With her keen eye for detail, Diana found that as well as being able to improve the position and synchronisation of riders, she could see and feel the subtleties of equine biomechanics. She was able to recognise subtle blocks and balance and straightness issues which were preventing energy flowing through. Using the gentlest of methods, she found that nearly every horse became more supple, balanced and forward, with stiffness and tension often melting away, resulting in horses which began to really enjoy being ridden. She also discovered that she was able to explain what was going on and why this was important, in a way that people really understood, so that she was able to show people how to "release to impulsion" - helping the horse to find and express impulsion, by first slowing and straightening rather than by pushing and driving. This, of course, is the true premise of French based classical dressage, but is very often misunderstood, or thought to be unattainable unless you have a baroque horse and fancy tack. Diana's strength lies in her ability to deeply understand and teach the method in a way that works for everyday riders and all types of horses.

dressage trot

In 2022, Diana schooled a client's thoroughbred "Kevin", every day for a week, and filmed the process. In this way she was able to document the dramatic changes that took place using only walk work (ridden and in-hand). Originally intending to release a documentary, Diana decided instead to create a series of online lessons which included her unique insight into the theory behind why the method works, as well as detailed instructions on how to carry out the exercises, and of course video clips of Kevin carrying out the exercises so that riders could see what the changes looked like at various stages of the programme. With no funds available for start-up costs, Diana launched a Kickstarter campaign and nearly doubled her goal via pre-sales of "7 Days of Walk". As a result, it is now on sale worldwide, along with the thriving  Responsive Equine Podia community, where riders submit videos for discussion and feedback.

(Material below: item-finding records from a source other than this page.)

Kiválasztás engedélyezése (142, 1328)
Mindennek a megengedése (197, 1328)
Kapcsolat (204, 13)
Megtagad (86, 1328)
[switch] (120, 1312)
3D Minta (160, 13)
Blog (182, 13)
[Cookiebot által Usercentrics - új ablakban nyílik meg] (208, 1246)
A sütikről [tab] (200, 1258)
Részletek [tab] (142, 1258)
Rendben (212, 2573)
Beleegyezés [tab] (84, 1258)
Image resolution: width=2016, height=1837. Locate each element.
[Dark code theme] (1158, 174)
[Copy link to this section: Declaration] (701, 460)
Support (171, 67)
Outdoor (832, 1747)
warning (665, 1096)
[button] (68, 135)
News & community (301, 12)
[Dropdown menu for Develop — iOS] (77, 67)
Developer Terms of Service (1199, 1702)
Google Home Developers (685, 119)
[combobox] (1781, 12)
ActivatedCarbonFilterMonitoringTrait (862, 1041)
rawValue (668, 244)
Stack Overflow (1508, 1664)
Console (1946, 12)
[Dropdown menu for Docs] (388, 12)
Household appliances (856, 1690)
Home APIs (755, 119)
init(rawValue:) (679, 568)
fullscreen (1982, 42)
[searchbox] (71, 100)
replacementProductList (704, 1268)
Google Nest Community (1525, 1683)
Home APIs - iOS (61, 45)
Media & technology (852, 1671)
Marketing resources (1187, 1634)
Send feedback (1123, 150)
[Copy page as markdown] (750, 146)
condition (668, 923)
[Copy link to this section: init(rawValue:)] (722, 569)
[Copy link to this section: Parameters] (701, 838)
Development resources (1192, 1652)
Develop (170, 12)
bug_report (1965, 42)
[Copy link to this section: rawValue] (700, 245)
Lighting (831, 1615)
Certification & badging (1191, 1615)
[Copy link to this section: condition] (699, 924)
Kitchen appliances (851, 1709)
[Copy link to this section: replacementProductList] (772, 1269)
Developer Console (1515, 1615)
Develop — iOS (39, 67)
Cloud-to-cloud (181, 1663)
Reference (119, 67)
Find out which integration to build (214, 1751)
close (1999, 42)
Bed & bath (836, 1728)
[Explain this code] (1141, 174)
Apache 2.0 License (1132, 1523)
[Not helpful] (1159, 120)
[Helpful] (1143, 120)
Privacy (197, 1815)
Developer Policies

In 2022, Diana trained and qualified as an Equine Assisted Psychotherapist with the Equine Psychotherapy Institute. She founded Central Coast Equine Psychotherapy and works alongside her small herd running individual therapy and psychoeducation groups.

She continues to teach riding to people on their own horses, and now finds her coaching to be influenced and enhanced by increased understanding of human psychology. This combined with her equine knowledge and experience results in a style that is highly empathetic to both horse and rider, and effective in bringing about significant and lasting change to the performance of horse and rider as a team.